Closed jgonggrijp closed 6 months ago

jgonggrijp commented 3 years ago

In #75 and #125, the inheritance spec was discussed at length. An issue that has been discussed, but undecided, is how it interacts with the notions of standalone tags and indentation.

Setting the stage

Currently, it is specified that when a standalone partial tag is indented, the entire corresponding partial template will be indented by the same amount before rendering and interpolation.

template.mustache

    {{>partial}}

partial.mustache

Hello there!

output

    Hello there!

Try the above example in the playground by pasting the following code:

{"data":{"text":"null"},"templates":[{"name":"template","text":"    {{>partial}}"},{"name":"partial","text":"Hello there!"}]}

A parent tag is essentially a partial tag with a matching closing tag, allowing it to have internal structure.

template.mustache

{{<partial}}{{/partial}}

output

Hello there!

Try the above example in the playground by pasting the following code:

{"data":{"text":"null"},"templates":[{"name":"template","text":"{{<partial}}{{/partial}}"},{"name":"partial","text":"Hello there!"}]}

A block tag essentially enables us to define and expand an embedded partial template inside a larger template.
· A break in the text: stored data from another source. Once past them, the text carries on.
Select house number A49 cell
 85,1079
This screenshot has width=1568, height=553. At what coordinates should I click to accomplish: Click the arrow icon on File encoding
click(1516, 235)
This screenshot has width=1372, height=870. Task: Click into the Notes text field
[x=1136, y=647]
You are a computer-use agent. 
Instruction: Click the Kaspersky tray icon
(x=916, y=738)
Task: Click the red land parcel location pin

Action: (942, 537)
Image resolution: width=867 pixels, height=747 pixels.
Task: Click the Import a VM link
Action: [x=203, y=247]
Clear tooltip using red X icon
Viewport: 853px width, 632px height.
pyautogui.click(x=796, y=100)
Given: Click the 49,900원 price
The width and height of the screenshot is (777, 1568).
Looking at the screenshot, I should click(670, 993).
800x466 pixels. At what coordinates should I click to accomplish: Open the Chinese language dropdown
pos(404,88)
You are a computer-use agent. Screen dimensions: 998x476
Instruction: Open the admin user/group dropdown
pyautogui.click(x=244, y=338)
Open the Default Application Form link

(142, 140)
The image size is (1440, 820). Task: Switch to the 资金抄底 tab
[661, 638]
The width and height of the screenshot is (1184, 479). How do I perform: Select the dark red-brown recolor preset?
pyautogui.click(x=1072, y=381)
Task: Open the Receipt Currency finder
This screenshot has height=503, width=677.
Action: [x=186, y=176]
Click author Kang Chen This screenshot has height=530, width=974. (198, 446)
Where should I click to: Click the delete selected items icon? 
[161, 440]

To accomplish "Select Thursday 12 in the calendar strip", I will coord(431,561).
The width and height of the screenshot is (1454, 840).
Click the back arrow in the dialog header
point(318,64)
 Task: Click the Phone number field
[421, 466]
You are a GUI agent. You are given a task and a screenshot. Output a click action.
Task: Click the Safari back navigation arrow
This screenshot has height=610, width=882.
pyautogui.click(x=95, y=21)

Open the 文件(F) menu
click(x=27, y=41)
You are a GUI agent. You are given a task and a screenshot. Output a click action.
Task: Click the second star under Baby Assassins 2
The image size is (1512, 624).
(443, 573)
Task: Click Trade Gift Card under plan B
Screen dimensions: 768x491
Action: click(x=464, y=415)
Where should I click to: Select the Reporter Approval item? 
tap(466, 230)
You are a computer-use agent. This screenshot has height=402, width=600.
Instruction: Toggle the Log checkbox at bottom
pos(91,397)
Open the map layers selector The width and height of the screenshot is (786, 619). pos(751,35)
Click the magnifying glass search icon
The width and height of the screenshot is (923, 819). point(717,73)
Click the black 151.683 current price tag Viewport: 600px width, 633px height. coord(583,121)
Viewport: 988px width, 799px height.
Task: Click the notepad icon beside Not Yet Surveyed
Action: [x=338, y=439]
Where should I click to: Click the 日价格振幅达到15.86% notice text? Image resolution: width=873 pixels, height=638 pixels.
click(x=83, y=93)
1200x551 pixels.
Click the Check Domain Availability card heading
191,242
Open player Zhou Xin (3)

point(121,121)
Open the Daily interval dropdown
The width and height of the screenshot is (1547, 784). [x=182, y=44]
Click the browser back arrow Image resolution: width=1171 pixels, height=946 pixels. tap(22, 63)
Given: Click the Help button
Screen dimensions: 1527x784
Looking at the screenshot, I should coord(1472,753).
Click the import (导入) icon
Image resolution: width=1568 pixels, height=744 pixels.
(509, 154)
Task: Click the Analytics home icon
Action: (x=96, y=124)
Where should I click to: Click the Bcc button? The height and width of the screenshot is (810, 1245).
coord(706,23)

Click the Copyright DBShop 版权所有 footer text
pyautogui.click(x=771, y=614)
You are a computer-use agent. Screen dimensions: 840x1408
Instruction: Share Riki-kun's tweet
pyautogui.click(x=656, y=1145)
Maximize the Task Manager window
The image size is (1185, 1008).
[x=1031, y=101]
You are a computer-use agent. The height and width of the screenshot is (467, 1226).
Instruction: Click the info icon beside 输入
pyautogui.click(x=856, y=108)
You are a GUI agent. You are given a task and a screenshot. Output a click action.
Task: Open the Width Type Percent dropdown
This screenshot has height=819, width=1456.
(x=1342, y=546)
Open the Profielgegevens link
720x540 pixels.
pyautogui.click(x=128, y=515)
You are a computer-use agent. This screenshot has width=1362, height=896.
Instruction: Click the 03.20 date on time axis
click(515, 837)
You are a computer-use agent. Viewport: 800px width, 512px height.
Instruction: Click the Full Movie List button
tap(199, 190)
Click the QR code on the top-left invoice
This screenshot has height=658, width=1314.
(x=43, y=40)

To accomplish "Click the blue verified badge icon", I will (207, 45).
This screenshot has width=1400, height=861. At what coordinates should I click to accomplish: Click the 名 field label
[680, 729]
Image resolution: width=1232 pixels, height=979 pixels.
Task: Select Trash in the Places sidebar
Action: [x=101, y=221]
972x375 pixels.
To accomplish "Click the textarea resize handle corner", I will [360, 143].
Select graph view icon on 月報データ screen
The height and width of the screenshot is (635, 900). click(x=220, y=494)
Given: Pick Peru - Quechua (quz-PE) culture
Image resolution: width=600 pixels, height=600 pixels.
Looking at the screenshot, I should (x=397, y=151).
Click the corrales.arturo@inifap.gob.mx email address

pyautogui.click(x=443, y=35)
Such a block can be passed to a parent template.

template.mustache

{{<introduction}}{{$title}}Professor{{/title}}{{/introduction}}

introduction.mustache

I'm {{$title}}Darth{{/title}} {{$name}}Vader{{/name}}.

output

I'm Professor Vader.

Try the above example in the playground by pasting the following code:

{"data":{"text":"null"},"templates":[{"name":"template","text":"{{<introduction}}{{$title}}Professor{{/title}}{{/introduction}}"},{"name":"introduction","text":"I'm {{$title}}Darth{{/title}} {{$name}}Vader{{/name}}."}]}

From the recursion spec, it follows that blocks are passed across multiple inheritance levels even when intermediate levels leave the block implicit. While not directly relevant to the current issue, I will be exploiting this in some of my examples, because it enables me to separate the indentation of the parent tag from the indentation of the block tags on both ends.

template.mustache

{{<intermediate}}{{$name}}Moder{{/name}}{{/intermediate}}

intermediate.mustache

{{<introduction}}{{/introduction}}

output

I'm Darth Moder.

Try the above example in the playground by pasting the following code:

{"data":{"text":"null"},"templates":[{"name":"template","text":"{{<intermediate}}{{$name}}Moder{{/name}}{{/intermediate}}"},{"name":"introduction","text":"I'm {{$title}}Darth{{/title}} {{$name}}Vader{{/name}}."},{"name":"intermediate","text":"{{<introduction}}{{/introduction}}"}]}

The problem

In the previous section, I intentionally omitted indentation in the demonstration of parent and block tags, because there is currently no specification of how that should behave. Since a parent tag pair without blocks is basically just a partial, the following interpretation would probably be uncontroversial:

template.mustache

    {{<partial}}{{/partial}}

output

    Hello there!

Adding blocks to the mix, most people will probably also agree with the whitespace in the following example.

template.mustache

{{<intermediate}}
{{$greeting}}
high five
{{/greeting}}
{{/intermediate}}

intermediate.mustache

Hi,
    {{<invitation}}{{/invitation}}

invitation.mustache

please give me a:
    {{$greeting}}
    hug
    {{/greeting}}

output

Hi,
    please give me a:
        high five

The above examples are relatively clear-cut because all tags are standalone and the block is only indented in the place of expansion (in invitation.mustache). Things become fuzzier when indentation appears in more places,

template.mustache

{{<intermediate}}
    {{$greeting}}
        high five
    {{/greeting}}
{{/intermediate}}

invitation.mustache

please give me a:
    {{$greeting}}
        hug
    {{/greeting}}

or when some tags don't clear on both sides.

template.mustache

{{<intermediate}}{{$greeting}}
high five
{{/greeting}}{{/intermediate}}

invitation.mustache

please give me a:
    {{$greeting}}hug{{/greeting}}

Hence, in order to promote consistent behavior across different Mustache implementations, I'm suggesting to specify how template inheritance and whitespace should interact (credits to @gasche for first suggesting this). I'll open the discussion with my current ideas of what might be the best way to approach this. Before I do that, though, let me introduce some concepts that I think are relevant.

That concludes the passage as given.